Cassette (or flat plate) configurations are the most common and versatile membranes in biopharmaceutical applications. Here, alternating layers of membrane and spacer screens are stacked together and then sealed. Cassettes accommodate numerous membrane and screen types and have high packing densities. Most importantly, cassettes containing high performance membranes allow linear scaling, which, for many research and development applications, makes them the obvious choice. Any benchtop or pilot plant work performed with a scalable membrane will greatly reduce the potential for surprises later in the development cycle.
Figure 5: High flux membrane versus conventional polyethersulfone UF membrane.
Once a membrane material and configuration is determined, the actual membrane can be selected, using NMWL data as a guide. It is important to select a membrane with sufficient retention to meet yield goals. For most applications, the membrane's NMWL rating should be 20-30% of the molecular weight of the product to be retained. The morphology of proteins and molecules is usually complex - rarely do these non-spherical particles align optimally with a membrane pore. Additionally, proteins can assume different shapes when the pH changes. Therefore, changing a buffer or cleaning solution can affect membrane performance. Membranes also retain finer components from highly fouling feedstocks than they retain from cleaner feeds. For all these reasons, membrane ratings are nominal as they typically separate 80-90% of species at the rated molecular weight. Select at least two, preferably more, membranes for testing based on this criterion.
The initial testing process can begin once the membrane type, NMWL rating and the device configuration are determined. Several key process parameters must be set, including cross-flow rate, transmembrane pressure, filtrate control, membrane area and diafiltration design (if any). Once these variables are established, testing of the selected membrane filtration devices can begin. Tests of each membrane should be conducted across the entire range of potential process flow rates and concentrations. Additionally, this battery of tests should be repeated for at least five different transmembrane pressures for each concentration.

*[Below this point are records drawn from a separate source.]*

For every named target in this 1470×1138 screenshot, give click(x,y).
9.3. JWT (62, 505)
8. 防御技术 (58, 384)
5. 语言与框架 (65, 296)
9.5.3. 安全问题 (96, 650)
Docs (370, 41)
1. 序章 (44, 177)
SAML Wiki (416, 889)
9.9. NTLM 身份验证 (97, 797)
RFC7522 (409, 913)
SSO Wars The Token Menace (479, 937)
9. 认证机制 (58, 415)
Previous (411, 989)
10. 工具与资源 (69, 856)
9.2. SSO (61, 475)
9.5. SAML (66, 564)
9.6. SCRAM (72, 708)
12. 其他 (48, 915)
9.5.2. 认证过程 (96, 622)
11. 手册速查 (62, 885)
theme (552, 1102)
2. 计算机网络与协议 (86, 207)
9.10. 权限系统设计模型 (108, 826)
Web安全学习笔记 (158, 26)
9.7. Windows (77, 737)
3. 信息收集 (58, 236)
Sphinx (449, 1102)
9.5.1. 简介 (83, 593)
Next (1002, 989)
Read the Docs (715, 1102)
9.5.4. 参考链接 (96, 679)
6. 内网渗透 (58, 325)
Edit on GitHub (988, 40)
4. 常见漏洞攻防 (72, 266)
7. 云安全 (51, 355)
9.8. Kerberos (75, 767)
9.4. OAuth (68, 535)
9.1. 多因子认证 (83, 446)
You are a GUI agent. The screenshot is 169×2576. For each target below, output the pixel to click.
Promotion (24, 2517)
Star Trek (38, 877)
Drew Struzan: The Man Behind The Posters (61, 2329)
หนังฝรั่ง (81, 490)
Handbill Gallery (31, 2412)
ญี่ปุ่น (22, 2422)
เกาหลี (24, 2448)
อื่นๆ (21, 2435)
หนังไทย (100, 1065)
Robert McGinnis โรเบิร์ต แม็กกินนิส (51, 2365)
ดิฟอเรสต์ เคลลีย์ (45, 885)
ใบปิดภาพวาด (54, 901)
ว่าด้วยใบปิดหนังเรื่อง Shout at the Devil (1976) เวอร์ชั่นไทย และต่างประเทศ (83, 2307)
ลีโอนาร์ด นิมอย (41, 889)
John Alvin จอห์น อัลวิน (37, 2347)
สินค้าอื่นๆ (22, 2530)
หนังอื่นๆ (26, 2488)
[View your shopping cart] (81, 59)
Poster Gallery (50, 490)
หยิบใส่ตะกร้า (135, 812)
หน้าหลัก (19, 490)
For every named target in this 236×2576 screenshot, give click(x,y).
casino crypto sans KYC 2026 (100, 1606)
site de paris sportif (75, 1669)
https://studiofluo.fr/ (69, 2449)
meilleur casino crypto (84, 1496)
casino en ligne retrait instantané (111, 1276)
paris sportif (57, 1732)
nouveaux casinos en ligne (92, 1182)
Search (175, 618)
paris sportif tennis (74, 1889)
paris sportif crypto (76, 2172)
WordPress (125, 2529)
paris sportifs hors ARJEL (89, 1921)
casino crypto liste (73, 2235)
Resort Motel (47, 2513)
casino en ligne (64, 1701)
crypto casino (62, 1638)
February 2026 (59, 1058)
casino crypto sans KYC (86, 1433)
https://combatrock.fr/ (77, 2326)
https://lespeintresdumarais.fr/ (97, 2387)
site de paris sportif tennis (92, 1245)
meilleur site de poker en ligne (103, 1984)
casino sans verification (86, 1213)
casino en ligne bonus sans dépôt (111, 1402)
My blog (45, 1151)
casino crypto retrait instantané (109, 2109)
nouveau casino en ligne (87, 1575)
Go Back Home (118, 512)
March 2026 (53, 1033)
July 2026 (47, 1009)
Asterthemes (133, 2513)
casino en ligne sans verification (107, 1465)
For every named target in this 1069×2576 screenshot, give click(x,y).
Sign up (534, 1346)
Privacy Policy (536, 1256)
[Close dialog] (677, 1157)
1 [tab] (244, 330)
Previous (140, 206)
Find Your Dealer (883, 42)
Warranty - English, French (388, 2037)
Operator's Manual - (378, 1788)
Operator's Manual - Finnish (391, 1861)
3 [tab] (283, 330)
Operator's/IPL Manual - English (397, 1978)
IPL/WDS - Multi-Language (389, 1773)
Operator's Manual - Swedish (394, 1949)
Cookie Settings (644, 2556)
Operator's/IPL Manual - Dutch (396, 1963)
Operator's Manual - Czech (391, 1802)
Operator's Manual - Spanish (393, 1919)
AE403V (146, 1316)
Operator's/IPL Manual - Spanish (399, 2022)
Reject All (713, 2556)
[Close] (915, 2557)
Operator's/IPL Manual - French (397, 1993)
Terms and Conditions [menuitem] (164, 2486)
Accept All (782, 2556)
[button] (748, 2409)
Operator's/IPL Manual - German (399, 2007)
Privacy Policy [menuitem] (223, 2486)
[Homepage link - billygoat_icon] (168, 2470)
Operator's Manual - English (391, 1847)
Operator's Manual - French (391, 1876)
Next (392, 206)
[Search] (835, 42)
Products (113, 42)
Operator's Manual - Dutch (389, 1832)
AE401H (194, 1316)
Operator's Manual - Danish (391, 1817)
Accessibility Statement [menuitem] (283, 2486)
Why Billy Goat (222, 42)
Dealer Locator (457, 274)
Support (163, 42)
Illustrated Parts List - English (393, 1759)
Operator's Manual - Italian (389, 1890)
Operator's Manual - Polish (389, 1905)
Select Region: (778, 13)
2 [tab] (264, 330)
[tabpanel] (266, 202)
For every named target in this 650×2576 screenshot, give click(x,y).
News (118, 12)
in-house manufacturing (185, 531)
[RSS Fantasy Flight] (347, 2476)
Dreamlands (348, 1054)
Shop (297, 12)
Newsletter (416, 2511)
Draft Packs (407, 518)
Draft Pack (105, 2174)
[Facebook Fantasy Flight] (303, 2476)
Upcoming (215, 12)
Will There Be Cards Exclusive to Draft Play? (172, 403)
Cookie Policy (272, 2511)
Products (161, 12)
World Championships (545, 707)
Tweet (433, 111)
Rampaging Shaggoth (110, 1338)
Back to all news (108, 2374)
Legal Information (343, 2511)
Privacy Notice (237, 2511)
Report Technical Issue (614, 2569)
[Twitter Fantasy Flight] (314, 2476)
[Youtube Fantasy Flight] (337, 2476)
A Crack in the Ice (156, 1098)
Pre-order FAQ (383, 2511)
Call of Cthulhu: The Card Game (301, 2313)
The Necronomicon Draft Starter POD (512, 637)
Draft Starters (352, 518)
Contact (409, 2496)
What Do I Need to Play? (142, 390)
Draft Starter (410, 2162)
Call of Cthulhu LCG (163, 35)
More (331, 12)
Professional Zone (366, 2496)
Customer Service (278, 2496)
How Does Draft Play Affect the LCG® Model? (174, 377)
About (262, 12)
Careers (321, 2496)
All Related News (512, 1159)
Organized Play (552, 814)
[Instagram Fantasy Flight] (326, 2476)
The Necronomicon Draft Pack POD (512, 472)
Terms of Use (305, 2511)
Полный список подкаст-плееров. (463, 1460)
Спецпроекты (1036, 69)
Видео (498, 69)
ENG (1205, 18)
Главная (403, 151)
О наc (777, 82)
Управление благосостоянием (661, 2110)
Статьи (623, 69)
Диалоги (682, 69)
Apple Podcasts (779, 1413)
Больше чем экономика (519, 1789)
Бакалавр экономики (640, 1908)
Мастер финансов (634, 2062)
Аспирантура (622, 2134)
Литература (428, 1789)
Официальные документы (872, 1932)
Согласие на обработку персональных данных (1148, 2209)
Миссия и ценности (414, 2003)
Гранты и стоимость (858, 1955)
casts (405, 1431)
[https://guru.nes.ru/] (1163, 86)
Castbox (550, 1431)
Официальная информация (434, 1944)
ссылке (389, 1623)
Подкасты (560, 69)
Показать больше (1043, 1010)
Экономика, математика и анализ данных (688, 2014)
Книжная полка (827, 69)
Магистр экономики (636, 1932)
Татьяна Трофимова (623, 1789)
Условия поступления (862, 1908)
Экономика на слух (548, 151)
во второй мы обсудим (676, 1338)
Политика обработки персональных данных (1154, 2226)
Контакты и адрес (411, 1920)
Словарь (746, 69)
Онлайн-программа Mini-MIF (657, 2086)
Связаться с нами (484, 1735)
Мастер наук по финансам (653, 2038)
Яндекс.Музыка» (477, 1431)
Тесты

Table III: Void-free membane properties.
Today's high performance, void-free membranes offer high-purity, high-yield and fast processing in a scalable cassette format. The membranes are available in both PES and composite RC in numerous NMWL ratings. These UF membrane devices enjoy widespread usage throughout the biopharmaceutical industry in which quality, reliability and performance are essential.
Figure 6: UF devices are available in a variety of configurations.